Visa, MasterCard and their member banks collected billions of dollars in secret credit card fees from unsuspecting consumers during the recent holiday shopping season, merchants are saying this week in newspaper and radio ads.
"Turns out it wasn’t the Grinch who stole Christmas after all," a print ad appearing in Capitol Hill newspapers and elsewhere said. "The credit card companies took a bite out of every present you bought with their cards."
"I grew up believing that if anyone stole Christmas it was the Grinch," a similar radio ad said. "But it turns out the credit card companies stole Christmas by taking a bite out of every present you bought with their cards."

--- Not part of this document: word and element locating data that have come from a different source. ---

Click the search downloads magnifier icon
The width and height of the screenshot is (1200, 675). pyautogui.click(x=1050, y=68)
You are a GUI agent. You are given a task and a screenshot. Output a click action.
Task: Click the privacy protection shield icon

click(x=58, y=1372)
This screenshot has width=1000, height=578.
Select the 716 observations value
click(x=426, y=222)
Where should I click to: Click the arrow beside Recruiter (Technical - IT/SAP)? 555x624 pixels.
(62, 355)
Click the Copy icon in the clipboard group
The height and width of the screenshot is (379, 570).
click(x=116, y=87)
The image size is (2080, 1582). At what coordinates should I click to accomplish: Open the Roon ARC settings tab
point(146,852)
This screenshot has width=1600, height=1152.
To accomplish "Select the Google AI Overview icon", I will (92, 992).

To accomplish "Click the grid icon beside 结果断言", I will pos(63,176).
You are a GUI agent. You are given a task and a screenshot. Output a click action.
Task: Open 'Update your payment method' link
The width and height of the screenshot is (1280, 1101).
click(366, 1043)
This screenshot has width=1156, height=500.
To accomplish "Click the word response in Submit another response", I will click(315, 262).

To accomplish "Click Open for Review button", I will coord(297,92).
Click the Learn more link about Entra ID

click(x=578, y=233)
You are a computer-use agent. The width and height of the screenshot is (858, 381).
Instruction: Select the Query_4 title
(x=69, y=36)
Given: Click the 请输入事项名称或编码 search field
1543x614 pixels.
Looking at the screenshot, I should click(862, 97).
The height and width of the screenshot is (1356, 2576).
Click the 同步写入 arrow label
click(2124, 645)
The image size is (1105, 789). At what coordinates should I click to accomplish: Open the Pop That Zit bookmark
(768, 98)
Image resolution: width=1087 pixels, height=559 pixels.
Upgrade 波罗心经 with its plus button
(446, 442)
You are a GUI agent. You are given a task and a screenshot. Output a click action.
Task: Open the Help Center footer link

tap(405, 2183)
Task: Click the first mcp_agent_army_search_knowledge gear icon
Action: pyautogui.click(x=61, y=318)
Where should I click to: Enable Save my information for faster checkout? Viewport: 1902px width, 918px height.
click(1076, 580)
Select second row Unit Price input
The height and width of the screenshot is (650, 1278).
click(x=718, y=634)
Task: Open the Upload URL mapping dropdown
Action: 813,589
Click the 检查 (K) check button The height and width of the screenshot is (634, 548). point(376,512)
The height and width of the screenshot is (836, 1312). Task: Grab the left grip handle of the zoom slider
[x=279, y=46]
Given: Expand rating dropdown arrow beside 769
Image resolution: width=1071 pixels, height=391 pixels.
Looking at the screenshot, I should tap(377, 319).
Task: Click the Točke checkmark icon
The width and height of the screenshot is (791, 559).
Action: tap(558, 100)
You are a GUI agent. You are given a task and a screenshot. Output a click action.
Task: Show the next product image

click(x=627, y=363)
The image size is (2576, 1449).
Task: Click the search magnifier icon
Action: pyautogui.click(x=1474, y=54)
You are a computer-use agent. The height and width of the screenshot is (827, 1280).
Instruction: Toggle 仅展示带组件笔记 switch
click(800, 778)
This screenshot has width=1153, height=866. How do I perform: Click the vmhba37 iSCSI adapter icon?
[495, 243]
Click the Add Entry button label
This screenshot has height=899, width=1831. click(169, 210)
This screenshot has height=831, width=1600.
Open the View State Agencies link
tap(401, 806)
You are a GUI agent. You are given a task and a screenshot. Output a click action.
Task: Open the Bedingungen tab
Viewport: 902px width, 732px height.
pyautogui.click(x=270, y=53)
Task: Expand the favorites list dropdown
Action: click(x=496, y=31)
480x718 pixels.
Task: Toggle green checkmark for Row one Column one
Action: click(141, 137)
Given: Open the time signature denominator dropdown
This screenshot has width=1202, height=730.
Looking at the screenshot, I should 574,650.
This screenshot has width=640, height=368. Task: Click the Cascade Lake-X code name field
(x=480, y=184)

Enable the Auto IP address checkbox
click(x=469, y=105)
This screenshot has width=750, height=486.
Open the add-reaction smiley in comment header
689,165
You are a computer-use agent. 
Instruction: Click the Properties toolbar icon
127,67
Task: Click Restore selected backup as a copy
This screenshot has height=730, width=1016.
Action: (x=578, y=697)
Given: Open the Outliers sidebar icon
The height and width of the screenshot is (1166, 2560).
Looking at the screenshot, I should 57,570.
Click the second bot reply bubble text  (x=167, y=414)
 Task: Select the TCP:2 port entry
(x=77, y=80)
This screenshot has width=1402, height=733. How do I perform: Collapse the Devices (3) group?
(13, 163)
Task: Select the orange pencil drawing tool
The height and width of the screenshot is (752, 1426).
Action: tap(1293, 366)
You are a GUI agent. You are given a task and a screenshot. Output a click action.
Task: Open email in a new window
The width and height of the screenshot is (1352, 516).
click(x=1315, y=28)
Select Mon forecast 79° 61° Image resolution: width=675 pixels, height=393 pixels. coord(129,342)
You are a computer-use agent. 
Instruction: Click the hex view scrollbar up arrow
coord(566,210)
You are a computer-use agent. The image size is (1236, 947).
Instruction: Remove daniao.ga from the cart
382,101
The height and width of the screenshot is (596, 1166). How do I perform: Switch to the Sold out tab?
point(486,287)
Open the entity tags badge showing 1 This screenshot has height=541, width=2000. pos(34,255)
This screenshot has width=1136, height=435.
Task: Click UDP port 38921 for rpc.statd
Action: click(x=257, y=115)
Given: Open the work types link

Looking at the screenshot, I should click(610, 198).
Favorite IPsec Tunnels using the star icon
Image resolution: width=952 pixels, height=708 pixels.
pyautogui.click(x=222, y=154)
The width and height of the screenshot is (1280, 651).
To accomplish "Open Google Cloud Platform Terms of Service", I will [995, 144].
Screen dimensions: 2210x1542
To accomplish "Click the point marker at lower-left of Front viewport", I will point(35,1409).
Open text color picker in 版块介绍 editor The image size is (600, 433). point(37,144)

The ads were placed by the Merchants Payments Coalition, a group of merchant trade associations formed to address soaring credit and debit card interchange fees. Interchange is a percentage of each transaction that Visa and MasterCard banks collect from retailers every time their credit or debit cards are used to pay for a purchase. The fee varies with type of merchant, transaction and card, but averages close to 2 percent for most credit card and signature debit transactions. Interchange totaled $30.7 billion in 2005, up 17 percent over 2004 and an 85 percent increase since 2001.
Unlike other credit card fees that show up on a monthly statement, the interchange fees paid by consumers are not disclosed to cardholders. Visa and MasterCard’s non-negotiable contracts require merchants to include the Visa and MasterCard fees in the price of merchandise, forbidding them from being shown on cash register receipts and effectively barring cash discounts.
"Interchange is the biggest credit card fee you’ve never heard of," the ads said. "Visa and MasterCard don’t want consumers to know about it."
The advertisements call the fees unfair to consumers, noting that they are twice what consumers pay in late fees but set in secret by Visa and MasterCard, which together control 80 percent of the credit card market.